Creación

Edmundo Paz Soldán

Edmundo Paz Soldán (Bolivia, 1967) publica en España "Los días de la peste" (Malpaso, 2017). Making off del autor y extracto.

Edmundo Paz Soldán (Cochabamba, Bolivia, 1967) es uno de los escritores latinoamericanos más representativos de la llamada GeneracIón McOndo. En 1997 obtuvo un doctorado en Lenguas y Literatura Hispana por la Universidad de Berkeley con un ensayo sobre la vida y obra de Alcides Arguedas publicado en 2003. Iris (2014) es su primera novela de ciencia ficción, inspirada en un reportaje de la revista Rolling Stone sobre soldados psicópatas en Afganistán. “La ciencia ficción que me interesa es un género muy político, el de las grandes distopías del siglo XX creadas por autores como Orwell o Huxley“. Otros títulos suyos anteriores que nos parecen destacables son Los vivos y los muertos (2009) y Norte (2011). Es columnista de temas de cultura y política en el diario chileno La Tercera. También ha escrito para medios como El País, The New York Times, Time y Etiqueta Negra. Desde 1991 reside en Estados Unidos, donde es profesor de Literatura latinoamericana en la Universidad de Cornell.​


Los días de la peste: historia de una novela

/ por Edmundo Paz Soldán /

Una vez escribí un cuento acerca de un soldado y su hermano retardado. En el cuento mencioné que los hermanos eran hijos de un hombre que alguna vez había sido Gobernador de una prisión. En un par de párrafos conté los recuerdos de una infancia vivida en una casona al lado de la cárcel, en una provincia remota. Después de publicar el cuento una pregunta se quedó dándome vueltas: ¿cómo será ser niño y vivir al lado de criminales? Poco después esa pregunta se convirtió en punto de partida para un proyecto de novela.

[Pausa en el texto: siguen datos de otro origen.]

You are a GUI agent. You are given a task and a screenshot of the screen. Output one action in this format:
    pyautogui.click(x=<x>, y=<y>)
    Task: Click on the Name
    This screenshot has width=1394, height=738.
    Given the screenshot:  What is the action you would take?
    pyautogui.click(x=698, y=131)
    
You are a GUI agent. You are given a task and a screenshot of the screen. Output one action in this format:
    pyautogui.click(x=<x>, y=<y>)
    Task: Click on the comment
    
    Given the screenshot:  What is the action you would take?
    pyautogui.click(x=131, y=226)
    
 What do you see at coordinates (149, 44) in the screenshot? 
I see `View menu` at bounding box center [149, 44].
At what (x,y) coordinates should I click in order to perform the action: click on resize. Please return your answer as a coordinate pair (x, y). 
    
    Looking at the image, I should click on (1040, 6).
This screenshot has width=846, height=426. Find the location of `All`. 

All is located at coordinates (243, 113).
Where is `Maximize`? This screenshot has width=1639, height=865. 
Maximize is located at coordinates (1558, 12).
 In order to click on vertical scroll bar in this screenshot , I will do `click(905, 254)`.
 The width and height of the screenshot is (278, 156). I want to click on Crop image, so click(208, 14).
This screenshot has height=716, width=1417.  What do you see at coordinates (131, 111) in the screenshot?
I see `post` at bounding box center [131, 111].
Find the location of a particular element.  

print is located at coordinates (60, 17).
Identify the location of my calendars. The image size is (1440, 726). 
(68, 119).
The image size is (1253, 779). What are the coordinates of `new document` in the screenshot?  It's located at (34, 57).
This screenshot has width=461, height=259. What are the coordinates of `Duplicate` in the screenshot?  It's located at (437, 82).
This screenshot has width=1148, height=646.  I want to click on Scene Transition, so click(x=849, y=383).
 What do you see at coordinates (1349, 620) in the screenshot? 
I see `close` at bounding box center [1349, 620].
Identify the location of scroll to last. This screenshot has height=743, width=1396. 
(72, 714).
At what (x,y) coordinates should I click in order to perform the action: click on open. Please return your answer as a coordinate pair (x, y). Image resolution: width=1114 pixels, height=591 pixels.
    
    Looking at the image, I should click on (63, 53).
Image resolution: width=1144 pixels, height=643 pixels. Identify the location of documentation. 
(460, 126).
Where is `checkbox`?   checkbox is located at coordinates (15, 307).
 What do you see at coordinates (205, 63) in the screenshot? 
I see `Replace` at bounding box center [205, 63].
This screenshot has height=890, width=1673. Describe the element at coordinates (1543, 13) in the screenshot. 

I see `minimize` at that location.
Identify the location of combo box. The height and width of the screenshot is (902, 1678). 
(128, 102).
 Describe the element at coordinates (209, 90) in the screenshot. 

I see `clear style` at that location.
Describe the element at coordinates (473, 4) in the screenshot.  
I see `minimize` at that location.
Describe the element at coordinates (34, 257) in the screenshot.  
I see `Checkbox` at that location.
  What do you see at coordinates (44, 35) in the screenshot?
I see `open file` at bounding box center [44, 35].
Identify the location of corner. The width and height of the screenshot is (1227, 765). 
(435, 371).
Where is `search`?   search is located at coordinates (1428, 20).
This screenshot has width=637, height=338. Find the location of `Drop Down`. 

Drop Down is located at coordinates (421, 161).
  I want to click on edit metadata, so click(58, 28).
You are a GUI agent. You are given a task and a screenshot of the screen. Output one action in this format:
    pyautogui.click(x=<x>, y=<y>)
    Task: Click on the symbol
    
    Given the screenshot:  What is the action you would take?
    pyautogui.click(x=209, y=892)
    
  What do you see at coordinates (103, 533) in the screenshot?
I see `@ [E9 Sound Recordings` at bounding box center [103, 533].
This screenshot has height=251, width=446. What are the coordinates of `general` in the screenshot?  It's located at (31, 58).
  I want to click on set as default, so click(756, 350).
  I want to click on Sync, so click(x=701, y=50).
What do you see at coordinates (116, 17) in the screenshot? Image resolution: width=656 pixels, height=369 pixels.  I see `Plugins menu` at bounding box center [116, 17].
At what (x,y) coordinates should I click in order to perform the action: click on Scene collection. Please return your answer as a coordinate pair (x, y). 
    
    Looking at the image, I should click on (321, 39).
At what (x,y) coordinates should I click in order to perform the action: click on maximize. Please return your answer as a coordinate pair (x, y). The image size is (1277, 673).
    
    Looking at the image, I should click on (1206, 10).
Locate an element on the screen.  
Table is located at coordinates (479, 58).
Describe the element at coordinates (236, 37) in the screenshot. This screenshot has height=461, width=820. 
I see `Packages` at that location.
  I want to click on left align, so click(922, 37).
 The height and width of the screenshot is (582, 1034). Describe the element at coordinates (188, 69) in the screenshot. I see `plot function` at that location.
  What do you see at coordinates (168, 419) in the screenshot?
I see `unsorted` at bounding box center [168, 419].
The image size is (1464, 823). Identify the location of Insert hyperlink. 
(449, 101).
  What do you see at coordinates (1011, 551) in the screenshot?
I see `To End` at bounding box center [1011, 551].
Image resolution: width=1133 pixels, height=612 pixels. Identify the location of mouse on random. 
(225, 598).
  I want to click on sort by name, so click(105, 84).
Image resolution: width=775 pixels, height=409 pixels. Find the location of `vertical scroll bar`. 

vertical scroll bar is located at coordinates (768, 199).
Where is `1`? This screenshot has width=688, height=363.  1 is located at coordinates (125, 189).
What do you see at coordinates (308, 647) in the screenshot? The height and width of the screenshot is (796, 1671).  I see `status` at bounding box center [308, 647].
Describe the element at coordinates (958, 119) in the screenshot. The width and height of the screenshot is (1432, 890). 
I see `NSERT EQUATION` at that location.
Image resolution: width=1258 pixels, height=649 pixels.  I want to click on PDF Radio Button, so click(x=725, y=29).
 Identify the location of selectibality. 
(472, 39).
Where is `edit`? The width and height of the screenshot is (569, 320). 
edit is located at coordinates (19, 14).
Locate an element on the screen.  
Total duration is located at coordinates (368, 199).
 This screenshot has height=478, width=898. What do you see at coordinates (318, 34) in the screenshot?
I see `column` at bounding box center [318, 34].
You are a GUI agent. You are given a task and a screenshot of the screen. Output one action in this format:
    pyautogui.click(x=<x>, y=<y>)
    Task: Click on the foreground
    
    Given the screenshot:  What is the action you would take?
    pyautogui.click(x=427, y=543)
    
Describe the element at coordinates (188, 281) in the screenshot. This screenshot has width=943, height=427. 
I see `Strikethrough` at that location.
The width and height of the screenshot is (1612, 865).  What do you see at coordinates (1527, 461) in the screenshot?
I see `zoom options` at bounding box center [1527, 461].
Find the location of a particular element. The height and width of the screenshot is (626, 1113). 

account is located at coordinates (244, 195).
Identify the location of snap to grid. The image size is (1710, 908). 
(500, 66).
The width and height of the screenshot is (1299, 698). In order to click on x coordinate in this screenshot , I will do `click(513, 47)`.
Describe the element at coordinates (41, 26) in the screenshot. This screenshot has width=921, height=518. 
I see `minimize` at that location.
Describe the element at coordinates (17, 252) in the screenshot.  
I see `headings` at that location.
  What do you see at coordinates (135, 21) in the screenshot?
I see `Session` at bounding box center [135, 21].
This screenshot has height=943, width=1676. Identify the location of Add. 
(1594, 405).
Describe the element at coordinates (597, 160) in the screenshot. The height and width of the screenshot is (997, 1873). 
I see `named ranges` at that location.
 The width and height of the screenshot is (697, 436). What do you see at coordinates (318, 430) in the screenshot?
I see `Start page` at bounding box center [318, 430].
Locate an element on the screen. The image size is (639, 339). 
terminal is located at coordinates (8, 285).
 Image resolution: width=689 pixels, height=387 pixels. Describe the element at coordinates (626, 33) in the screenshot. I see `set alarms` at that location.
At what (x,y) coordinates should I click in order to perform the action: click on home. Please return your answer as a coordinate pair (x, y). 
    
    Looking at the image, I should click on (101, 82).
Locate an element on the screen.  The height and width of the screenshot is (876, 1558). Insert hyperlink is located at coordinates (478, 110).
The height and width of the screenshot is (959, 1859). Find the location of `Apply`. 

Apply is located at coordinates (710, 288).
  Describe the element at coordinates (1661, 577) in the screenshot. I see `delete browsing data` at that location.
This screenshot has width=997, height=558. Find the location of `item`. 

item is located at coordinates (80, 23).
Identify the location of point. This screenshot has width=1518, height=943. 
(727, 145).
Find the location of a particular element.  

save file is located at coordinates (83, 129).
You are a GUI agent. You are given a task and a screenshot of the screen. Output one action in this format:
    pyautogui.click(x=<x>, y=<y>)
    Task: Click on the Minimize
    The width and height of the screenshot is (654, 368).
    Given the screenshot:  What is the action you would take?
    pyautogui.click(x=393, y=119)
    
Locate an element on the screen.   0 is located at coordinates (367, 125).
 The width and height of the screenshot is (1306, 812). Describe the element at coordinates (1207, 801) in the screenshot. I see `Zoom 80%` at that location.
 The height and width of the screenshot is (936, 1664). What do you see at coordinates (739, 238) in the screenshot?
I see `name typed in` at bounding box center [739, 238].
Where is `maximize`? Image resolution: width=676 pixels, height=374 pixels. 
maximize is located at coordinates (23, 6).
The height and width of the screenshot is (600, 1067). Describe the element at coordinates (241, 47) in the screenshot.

Escribí durante seis meses y concluí que la novela no iba a ninguna parte. Escribía sobre los juegos de los niños y sus amigos en un lote baldío cerca de una cárcel llamada La Casona, pero me costaba hacerlos ingresar de manera natural a la cárcel. Además, las historias de los presos eran harto más interesantes que las de esos niños. Me puse a buscar modelos de cárcel en el que hubiera un fácil trasiego entre el interior y el exterior y en el que los niños vivieran con los adultos. Recordé un noticiero que vi hace un par de años y que presentó un reportaje acerca de unos niños que, todas las mañanas, salían del penal de San Pedro –en La Paz, Bolivia– para ir al colegio, y volvían luego al penal, su casa, al mediodía. En algunas tomas se veía a los niños jugando fútbol en el patio; en San Pedro los presos podían vivir con sus parejas –esposas, concubinas— y sus hijos. Había encontrado la topografía, el espacio que serviría de inspiración a la Casona. Tiré a la basura el manuscrito que tenía y comencé de nuevo.

En El deseo del lápiz, el escritor puertorriqueño Eduardo Lalo escribe: “La cárcel es una superciudad, una práctica de urbanismo extremo… Es el interior mejor organizado y más inexpugnable; el exterior más sólido defensivo y delimitado. Es hasta tal punto ciudad que apenas tiene que tomar en cuenta a la que se encuentra con solo cruzar una de las avenidad colindantes”. Esas frases se aplicaban de manera literal a San Pedro y a mi Casona: quería un microcosmos, una ciudad dentro de la ciudad, un mundo regido por sus propias leyes y con un vocabulario particular (para mí cada proyecto narrativo es sobre todo una nueva forma de acercarse al lenguaje). Esto daba para una alegoría —el mundo como una prisión—, pero a una novela la sostienen los detalles, y yo quería explorar, de la manera más minuciosa posible, cómo circulaba el poder en ese espacio; como se creaba un nuevo tejido de relaciones que permitiera la construcción de una comunidad; cómo la violencia podía ser una forma de lenguaje e inscripción de un deseo y una autoridad en los cuerpos de los otros; cómo se utilizaba la ley como moneda de cambio; cómo funcionaban la fe y la religión más allá de las instituciones.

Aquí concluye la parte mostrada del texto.